## What this task involves
Exactly the lines from the one containing "Expand the language" through the final line of the data below, with pictures omitted, make up the answer.

━━━ Listed entries ━━━

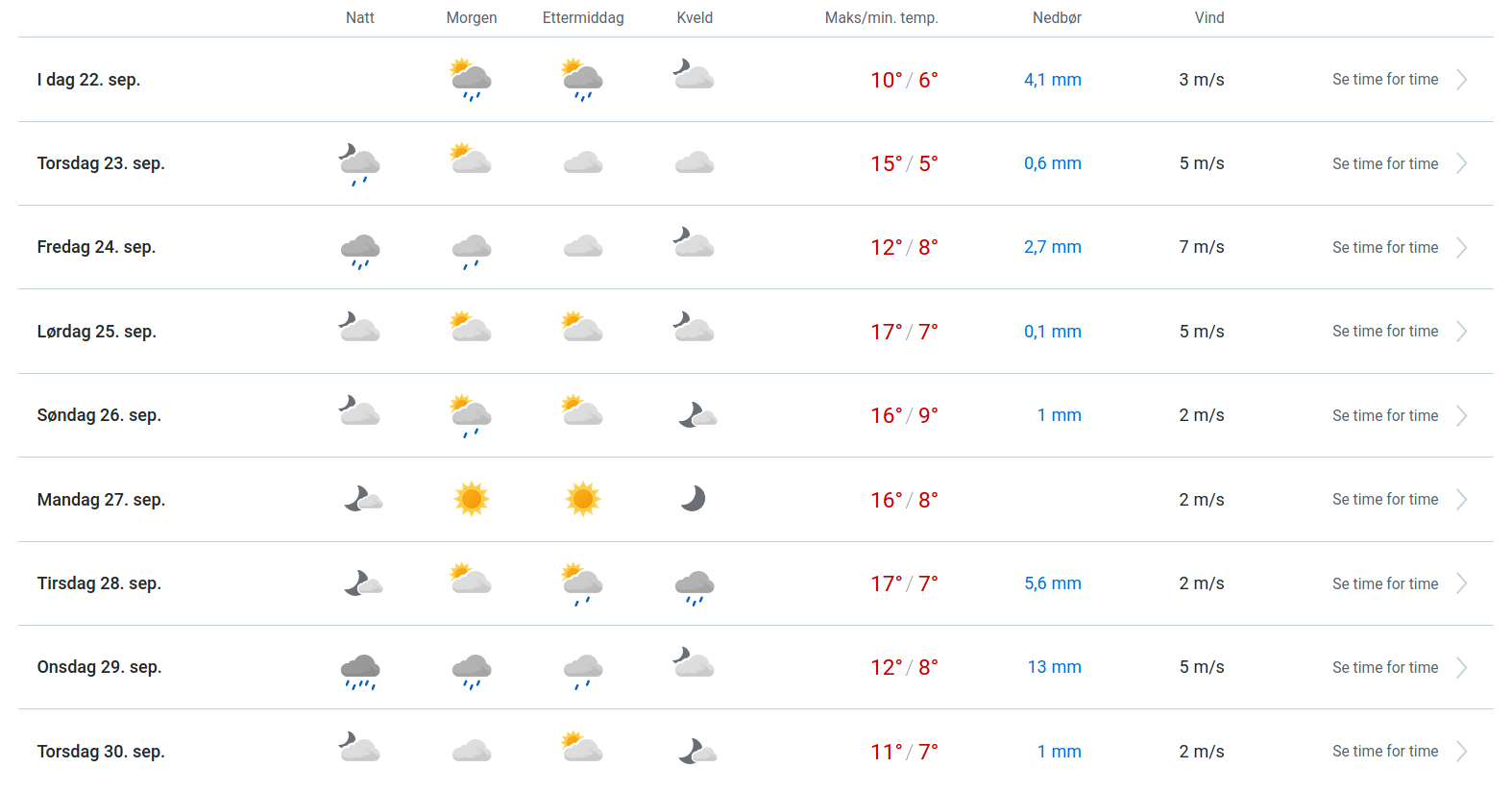Click Tirsdag 28. sep. evening rain icon
Viewport: 1512px width, 793px height.
click(x=695, y=586)
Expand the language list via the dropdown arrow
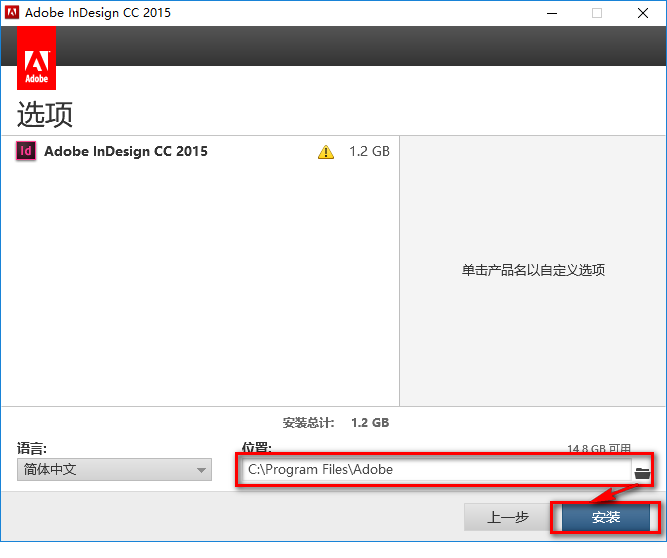667x558 pixels. 201,470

━━━

## Finished exercise
Expand the language list via the dropdown arrow
667x558 pixels. 201,470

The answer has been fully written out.